Pavo Globular Cluster:
The Pavo Globular Cluster (NGC 6752) also known as the Starfish Globular Cluster, Peacock Cluster and Windmill Cluster is a globular star cluster located in the southern constellation Pavo (The Peacock). It’s over 13,000 light-years away from Earth and over 10 billion years old. It holds over 100 thousand stars in a sphere about 100 light-years in diameter. The Pavo Globular Cluster third brightest globular in the night sky after clusters Omega Centauri and 47 Tucanae.

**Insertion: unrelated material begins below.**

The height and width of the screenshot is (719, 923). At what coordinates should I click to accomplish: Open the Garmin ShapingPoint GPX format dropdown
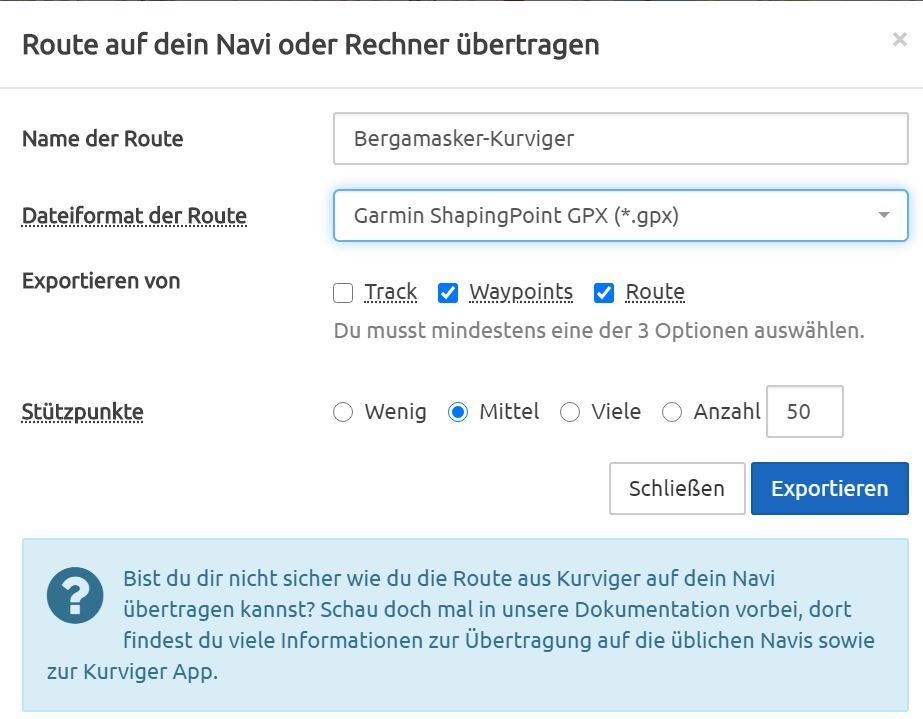coord(620,216)
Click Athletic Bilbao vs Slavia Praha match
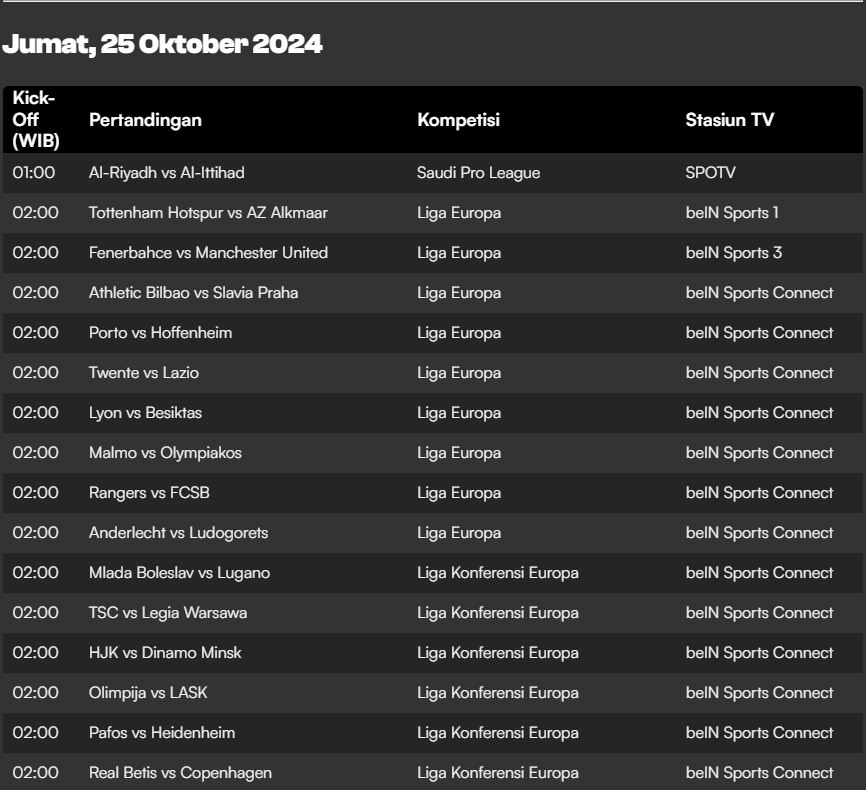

It was first catalogued by Scottish Astronomer James Dunlop at the Parramatta Observatory in New South Wales in 1827.
Telescopic explorations of the NGC 6752 have found that a remarkable fraction of the stars near the cluster’s core are multiple star systems. There are blue straggle stars as well, these are stars that appear to be too young and massive to exist in a cluster whose stars are all expected to be at least twice as old as the Sun. The blue stragglers are thought to be formed by star mergers and collisions in the dense stellar environment at the cluster’s core. The bright blue star in the photo below is a foreground star called SAO 254482.